* _Problem details_: Scan the records below. Copy every line in which the word "dropdown" appears.
--- Exercise data ---
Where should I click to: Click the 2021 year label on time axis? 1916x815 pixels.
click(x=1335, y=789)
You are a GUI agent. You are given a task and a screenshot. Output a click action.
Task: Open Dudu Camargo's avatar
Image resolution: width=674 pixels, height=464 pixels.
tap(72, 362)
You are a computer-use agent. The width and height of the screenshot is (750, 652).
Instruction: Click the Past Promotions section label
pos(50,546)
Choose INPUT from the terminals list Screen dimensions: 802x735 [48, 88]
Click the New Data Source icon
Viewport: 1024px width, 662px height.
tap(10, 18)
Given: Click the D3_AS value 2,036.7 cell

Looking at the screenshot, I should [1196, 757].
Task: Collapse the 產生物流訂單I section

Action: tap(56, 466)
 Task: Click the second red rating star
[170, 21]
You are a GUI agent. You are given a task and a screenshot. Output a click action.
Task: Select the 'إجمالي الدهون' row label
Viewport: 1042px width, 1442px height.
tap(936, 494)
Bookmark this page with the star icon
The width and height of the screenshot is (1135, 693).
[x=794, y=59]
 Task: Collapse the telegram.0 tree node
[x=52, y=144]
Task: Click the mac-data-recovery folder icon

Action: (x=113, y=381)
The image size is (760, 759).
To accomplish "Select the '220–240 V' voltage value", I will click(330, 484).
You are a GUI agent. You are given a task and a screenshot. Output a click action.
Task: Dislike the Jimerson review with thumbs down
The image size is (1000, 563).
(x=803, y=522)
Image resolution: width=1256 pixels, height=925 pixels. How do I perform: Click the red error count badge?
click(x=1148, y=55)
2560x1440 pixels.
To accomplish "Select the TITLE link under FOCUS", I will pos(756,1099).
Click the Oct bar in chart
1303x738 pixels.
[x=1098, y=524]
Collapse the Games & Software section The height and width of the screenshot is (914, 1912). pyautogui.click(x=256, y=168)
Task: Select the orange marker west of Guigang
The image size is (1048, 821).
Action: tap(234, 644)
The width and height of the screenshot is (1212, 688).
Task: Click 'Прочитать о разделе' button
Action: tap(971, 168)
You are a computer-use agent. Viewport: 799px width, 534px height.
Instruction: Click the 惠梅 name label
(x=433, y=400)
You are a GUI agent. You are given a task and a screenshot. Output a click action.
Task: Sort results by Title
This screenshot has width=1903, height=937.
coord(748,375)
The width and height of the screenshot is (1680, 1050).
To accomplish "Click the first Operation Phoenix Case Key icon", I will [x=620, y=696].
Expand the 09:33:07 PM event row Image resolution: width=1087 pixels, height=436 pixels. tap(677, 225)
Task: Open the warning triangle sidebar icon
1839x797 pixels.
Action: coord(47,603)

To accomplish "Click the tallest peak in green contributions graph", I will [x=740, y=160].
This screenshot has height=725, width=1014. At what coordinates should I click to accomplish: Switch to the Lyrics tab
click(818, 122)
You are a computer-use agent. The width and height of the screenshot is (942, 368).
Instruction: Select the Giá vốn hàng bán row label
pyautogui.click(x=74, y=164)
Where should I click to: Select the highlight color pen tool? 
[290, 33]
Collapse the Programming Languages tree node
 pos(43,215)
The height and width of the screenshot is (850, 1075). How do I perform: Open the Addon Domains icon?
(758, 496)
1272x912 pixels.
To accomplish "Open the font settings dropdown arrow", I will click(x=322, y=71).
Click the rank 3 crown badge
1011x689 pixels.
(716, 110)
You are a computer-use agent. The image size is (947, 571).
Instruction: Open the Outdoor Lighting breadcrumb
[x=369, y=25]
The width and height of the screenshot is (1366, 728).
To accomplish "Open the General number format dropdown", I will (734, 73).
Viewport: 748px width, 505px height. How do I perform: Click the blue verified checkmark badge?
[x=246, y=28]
---
* _Task response_:
To accomplish "Open the font settings dropdown arrow", I will click(x=322, y=71).
To accomplish "Open the General number format dropdown", I will (734, 73).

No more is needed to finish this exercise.